No Rio, a percepção é de completa desorganização. A falta de sinalização e as obras viárias dificultam o acesso. No Terminal 1, há equipamentos como escadas rolantes parados há mais de um mês. As obras começaram em setembro de 2008 e, até agora, após R$ 115 milhões investidos, só 36% foi concluído.

Os passageiros que circulam pelo local, na área de embarque, deparam com grandes tapumes encobrindo as obras, que só devem ser concluídas em abril.

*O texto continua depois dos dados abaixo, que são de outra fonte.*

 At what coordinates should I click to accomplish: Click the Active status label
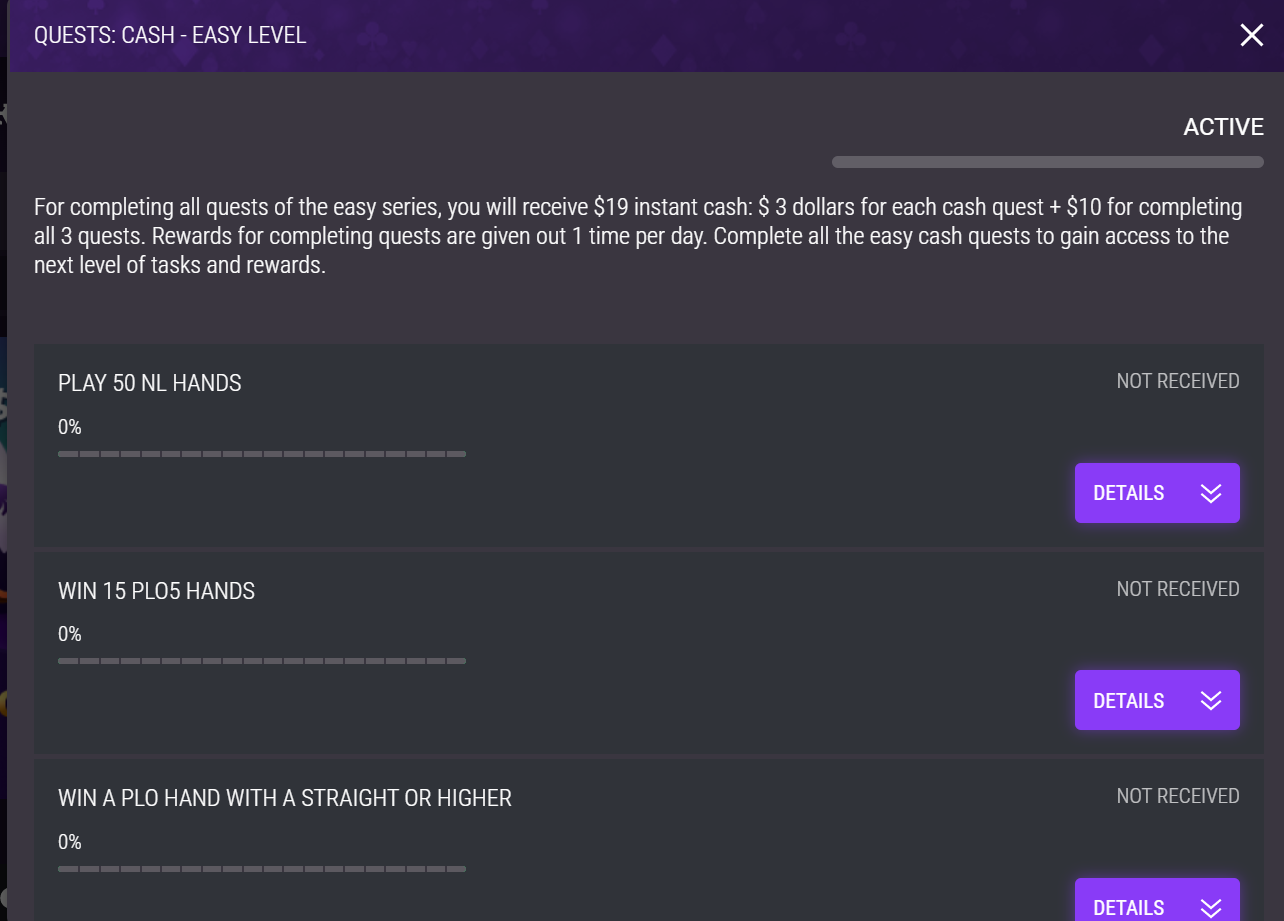[x=1224, y=127]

As esteiras que conectam os terminais 1 e 2 também estão paralisadas, em manutenção. Na área de desembarque, é comum a presença de motoristas oferecendo transporte irregular para os turistas, sem nenhuma fiscalização. Os usuários se queixam ainda de falta de sinalização interna, banheiros sujos, e falta de vagas nos estacionamentos - aspectos que constam do edital de concessão como passíveis de intervenções imediatas.

No total, as obras foram orçadas em R$ 443 milhões, incluindo reforma de pistas de pouso e pátio de aeronaves. Em função do atraso, diz a Infraero, "a reforma será reavaliada em conjunto com o novo concessionário. Esse fato não afetará as operações durante a Copa".

Depois da assinatura do contrato, em março, haverá um período de 120 dias de transição, em que a operação do terminal será feita pela Infraero com acompanhamento da nova concessionária. Nesse período, as obras serão tocadas em parceria, segundo a estatal.

Para a Anac, a transição na gestão vai evitar a interrupção de serviços no período. Após a fase sob supervisão da Infraero, encerrada em junho, a gestão do terminal será compartilhada por mais três meses. Só a partir de outubro, as concessionárias assumem plenamente a gestão dos terminais.

No documento, constam 32 Indicadores de Qualidade de Serviço (IQS) para serem alvo de melhorias, entre eles, disponibilidade de assentos, elevadores, escadas rolantes, entre outros. Para atender a todas essas exigências, a concessionária precisará investir R$ 5,7 bilhões.